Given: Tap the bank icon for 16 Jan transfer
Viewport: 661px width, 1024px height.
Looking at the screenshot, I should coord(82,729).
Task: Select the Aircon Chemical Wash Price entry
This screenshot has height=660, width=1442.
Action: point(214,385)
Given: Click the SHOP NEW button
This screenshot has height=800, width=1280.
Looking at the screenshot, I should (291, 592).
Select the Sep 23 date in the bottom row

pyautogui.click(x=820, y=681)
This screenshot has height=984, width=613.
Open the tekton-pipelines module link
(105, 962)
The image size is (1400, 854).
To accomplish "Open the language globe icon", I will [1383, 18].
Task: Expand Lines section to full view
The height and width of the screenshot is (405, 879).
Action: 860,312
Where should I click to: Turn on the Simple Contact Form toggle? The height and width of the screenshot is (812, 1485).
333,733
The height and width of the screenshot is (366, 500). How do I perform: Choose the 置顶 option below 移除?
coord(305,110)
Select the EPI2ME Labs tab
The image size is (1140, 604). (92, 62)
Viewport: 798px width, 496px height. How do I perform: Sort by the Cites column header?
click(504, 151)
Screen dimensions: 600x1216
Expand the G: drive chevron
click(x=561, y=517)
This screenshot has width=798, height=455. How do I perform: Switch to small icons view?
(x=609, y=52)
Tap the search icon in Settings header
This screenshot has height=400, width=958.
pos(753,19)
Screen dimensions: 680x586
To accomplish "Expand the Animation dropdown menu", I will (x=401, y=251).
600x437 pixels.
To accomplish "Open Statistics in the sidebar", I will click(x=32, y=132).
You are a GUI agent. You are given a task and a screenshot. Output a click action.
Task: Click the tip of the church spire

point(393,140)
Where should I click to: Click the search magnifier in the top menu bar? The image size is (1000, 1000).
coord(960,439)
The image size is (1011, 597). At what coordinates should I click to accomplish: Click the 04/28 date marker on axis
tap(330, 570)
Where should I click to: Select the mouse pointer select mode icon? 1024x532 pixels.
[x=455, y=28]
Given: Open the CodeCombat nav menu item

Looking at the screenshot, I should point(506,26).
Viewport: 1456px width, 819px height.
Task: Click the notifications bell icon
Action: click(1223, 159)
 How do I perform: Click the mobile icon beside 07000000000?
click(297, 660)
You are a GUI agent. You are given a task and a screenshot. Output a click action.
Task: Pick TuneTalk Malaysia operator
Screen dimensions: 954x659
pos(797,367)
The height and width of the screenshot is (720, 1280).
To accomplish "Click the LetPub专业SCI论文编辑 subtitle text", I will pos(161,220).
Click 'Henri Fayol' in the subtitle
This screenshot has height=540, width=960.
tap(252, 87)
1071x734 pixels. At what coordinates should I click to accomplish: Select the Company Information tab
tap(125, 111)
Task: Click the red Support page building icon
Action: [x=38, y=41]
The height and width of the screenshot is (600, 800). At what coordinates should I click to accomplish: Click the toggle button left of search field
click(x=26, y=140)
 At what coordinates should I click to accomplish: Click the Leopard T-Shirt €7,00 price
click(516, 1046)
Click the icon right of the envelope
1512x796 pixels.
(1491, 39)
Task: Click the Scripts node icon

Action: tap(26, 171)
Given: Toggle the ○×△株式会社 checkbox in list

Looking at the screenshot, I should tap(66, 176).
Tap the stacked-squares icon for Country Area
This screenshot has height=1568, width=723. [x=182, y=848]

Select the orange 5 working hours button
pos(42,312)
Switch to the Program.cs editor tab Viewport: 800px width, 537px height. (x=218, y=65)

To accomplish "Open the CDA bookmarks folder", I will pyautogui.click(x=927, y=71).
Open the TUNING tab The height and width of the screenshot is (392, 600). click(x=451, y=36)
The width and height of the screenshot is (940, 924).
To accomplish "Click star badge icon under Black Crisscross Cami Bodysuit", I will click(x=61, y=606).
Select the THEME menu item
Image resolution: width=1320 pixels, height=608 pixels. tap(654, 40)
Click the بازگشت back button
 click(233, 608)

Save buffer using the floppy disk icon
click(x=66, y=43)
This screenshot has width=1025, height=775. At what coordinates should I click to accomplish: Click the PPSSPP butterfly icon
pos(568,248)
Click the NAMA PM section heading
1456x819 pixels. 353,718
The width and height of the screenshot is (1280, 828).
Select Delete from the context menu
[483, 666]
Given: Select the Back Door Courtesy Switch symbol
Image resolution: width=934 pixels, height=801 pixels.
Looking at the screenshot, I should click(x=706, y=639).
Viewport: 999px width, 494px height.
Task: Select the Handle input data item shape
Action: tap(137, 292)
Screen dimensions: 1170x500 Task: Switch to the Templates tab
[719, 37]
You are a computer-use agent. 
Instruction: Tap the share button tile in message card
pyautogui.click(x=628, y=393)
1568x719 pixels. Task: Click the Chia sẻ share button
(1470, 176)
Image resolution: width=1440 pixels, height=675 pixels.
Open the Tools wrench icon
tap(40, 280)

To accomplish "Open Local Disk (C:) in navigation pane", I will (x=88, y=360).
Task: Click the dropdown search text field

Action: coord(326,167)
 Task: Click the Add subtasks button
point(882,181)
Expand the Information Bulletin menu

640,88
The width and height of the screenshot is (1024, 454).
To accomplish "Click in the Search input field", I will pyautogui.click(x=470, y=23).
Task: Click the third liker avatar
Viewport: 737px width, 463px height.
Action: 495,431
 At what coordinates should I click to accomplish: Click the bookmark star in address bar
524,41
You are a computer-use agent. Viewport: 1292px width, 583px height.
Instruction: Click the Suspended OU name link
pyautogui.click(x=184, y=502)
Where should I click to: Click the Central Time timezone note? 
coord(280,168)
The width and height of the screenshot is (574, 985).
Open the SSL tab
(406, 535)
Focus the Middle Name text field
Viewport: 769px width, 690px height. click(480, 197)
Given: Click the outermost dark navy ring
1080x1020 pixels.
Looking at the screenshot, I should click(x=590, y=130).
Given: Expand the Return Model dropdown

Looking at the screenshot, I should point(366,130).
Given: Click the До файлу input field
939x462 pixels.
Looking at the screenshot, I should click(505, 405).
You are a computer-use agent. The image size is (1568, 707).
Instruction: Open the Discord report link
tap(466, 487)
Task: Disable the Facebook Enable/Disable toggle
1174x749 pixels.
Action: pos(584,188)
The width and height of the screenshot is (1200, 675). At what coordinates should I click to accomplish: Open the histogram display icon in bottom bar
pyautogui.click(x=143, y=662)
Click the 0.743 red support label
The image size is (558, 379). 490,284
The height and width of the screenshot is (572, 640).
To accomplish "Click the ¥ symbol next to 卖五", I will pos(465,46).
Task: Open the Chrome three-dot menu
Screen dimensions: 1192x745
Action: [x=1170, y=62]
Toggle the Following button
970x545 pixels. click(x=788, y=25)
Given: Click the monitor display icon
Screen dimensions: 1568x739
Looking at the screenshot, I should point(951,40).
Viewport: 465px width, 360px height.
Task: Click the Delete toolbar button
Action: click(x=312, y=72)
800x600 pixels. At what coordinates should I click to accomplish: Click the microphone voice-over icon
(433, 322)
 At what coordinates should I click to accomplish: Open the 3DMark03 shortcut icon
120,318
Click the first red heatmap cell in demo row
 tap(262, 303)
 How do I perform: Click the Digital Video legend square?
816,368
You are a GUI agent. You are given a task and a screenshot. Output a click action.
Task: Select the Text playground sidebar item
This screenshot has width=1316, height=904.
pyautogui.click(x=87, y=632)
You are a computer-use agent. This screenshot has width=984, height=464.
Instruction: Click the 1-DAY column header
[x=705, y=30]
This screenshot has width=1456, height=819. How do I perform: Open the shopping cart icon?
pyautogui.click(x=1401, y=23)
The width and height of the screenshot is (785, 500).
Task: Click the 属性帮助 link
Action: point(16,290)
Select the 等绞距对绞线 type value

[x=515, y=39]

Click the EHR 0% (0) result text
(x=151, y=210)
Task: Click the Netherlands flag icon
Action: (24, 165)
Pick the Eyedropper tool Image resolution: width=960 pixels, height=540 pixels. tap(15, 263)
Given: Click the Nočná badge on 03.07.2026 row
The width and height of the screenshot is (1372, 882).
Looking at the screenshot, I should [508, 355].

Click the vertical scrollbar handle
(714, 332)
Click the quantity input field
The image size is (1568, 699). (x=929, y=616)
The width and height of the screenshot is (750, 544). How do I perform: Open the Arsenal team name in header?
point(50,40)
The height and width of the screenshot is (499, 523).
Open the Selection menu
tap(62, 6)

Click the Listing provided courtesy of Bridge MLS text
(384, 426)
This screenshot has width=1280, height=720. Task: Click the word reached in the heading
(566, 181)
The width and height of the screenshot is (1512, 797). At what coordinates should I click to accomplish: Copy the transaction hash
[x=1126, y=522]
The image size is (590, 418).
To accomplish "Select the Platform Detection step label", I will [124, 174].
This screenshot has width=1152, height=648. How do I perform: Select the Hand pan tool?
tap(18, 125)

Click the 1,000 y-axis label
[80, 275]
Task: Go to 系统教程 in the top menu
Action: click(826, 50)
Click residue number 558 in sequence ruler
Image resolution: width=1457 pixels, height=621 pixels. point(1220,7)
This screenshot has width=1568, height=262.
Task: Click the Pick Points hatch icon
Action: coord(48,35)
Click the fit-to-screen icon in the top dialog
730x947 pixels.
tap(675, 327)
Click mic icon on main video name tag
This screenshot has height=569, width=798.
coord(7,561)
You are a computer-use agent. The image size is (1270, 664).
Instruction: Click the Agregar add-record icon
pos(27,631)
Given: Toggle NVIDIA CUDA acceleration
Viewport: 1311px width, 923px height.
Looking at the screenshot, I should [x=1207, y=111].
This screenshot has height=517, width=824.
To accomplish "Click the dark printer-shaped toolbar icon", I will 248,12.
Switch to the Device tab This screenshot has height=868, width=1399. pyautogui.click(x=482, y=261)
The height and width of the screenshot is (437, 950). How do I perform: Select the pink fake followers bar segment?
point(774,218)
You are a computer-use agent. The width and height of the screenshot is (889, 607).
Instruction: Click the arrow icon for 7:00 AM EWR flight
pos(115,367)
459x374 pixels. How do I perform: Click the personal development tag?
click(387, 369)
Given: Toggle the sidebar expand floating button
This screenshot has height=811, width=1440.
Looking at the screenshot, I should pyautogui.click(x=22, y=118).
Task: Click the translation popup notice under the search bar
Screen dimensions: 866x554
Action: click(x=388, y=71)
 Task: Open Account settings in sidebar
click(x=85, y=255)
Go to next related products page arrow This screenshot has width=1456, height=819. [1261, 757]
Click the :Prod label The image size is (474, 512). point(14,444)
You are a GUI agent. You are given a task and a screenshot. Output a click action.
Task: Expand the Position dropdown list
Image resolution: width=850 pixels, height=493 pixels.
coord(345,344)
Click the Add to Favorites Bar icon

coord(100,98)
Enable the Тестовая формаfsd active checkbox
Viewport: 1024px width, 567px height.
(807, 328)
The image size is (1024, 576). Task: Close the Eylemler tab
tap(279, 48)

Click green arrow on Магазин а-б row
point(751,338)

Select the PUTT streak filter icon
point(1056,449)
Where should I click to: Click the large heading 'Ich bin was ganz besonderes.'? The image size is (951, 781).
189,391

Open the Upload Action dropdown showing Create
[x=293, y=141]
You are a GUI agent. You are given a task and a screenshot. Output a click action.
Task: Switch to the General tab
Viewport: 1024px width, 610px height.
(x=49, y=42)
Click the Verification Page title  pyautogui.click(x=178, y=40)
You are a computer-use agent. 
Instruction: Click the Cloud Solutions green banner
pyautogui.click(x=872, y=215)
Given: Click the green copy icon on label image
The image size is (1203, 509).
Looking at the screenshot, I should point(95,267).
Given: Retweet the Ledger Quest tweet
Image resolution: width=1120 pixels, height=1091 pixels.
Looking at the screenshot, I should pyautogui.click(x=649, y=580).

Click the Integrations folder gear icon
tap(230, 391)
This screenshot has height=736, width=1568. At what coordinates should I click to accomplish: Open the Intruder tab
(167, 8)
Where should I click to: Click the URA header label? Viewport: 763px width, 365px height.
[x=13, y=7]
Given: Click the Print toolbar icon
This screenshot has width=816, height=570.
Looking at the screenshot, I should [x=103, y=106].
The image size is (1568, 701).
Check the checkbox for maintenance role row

_____

Your answer should be the lines of the records that hold the string "badge".

** RESULT OF THIS EXERCISE **
To accomplish "Click star badge icon under Black Crisscross Cami Bodysuit", I will click(x=61, y=606).
Given: Click the Nočná badge on 03.07.2026 row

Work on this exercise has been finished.